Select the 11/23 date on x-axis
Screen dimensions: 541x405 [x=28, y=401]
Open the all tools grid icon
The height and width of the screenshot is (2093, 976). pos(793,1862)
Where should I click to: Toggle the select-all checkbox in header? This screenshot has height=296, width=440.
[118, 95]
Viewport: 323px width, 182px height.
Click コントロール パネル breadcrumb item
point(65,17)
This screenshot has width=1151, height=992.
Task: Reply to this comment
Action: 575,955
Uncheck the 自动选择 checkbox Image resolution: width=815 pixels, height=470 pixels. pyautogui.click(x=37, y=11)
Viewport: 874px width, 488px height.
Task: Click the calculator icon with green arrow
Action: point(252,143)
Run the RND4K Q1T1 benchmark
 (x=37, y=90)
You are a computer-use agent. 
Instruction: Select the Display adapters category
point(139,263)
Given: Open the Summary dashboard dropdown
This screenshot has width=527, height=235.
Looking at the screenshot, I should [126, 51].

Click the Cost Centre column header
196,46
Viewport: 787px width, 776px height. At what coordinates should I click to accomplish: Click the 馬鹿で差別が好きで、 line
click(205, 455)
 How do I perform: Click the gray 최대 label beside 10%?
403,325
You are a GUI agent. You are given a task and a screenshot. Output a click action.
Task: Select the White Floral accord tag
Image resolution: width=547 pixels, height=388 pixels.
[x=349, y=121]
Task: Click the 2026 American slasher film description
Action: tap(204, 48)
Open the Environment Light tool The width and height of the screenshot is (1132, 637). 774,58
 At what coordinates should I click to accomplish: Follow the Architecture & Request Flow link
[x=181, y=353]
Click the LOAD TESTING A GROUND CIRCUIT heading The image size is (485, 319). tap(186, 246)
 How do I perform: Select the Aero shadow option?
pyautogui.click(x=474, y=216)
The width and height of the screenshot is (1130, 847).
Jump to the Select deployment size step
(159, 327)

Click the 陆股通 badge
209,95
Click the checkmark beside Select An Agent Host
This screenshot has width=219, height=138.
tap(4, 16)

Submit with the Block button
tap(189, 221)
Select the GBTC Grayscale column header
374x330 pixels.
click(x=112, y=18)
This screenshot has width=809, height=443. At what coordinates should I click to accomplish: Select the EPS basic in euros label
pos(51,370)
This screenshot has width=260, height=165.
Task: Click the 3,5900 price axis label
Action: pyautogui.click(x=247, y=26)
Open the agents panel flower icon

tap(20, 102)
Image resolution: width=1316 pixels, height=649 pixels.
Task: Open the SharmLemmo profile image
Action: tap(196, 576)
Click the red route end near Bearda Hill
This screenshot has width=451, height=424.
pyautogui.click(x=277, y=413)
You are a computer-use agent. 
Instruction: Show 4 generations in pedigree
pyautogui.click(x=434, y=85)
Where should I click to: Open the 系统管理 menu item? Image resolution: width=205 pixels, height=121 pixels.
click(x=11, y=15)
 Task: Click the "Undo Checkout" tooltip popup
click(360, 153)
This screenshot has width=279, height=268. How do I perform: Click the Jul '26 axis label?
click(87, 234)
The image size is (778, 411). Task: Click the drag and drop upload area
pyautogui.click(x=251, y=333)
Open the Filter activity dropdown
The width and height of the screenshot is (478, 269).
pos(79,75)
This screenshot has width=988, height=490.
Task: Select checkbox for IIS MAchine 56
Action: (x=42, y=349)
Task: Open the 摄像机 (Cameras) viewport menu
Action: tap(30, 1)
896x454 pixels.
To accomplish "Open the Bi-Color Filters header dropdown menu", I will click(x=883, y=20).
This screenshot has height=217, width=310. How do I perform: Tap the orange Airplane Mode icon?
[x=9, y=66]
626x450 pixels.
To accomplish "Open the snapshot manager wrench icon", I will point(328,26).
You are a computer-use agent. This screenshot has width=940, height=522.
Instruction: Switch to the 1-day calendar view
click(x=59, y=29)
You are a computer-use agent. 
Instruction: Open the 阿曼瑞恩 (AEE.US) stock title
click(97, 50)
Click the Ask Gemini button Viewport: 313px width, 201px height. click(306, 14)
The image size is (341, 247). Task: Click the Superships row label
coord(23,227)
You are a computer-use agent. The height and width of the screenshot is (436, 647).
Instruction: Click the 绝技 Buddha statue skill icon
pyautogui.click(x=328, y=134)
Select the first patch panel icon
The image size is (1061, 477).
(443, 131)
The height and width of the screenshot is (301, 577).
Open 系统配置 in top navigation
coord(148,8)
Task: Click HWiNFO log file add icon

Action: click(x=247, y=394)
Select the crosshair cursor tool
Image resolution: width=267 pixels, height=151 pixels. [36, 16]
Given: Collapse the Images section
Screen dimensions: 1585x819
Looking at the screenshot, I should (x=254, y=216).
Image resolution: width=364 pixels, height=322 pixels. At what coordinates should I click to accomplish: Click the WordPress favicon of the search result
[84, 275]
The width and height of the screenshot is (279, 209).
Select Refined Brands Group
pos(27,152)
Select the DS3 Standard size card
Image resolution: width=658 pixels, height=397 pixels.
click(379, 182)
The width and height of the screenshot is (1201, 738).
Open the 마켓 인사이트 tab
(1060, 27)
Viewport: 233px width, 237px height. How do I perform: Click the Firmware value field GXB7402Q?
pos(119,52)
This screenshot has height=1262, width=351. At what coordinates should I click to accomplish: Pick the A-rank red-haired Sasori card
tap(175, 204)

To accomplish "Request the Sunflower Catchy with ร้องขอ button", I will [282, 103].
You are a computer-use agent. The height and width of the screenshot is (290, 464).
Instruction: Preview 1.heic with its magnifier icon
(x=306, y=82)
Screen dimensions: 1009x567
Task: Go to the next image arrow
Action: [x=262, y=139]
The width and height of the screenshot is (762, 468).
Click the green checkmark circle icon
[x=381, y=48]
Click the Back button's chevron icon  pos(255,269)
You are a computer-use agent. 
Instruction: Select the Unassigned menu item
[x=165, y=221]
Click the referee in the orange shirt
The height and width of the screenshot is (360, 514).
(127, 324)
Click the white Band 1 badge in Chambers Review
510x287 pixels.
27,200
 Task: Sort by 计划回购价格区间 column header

+ + +

[Instructions for the task] Look through the data above. Copy every line with the string "dropdown" in it.

[Task result]
Given: Open the Summary dashboard dropdown
Open the Filter activity dropdown
To accomplish "Open the Bi-Color Filters header dropdown menu", I will click(x=883, y=20).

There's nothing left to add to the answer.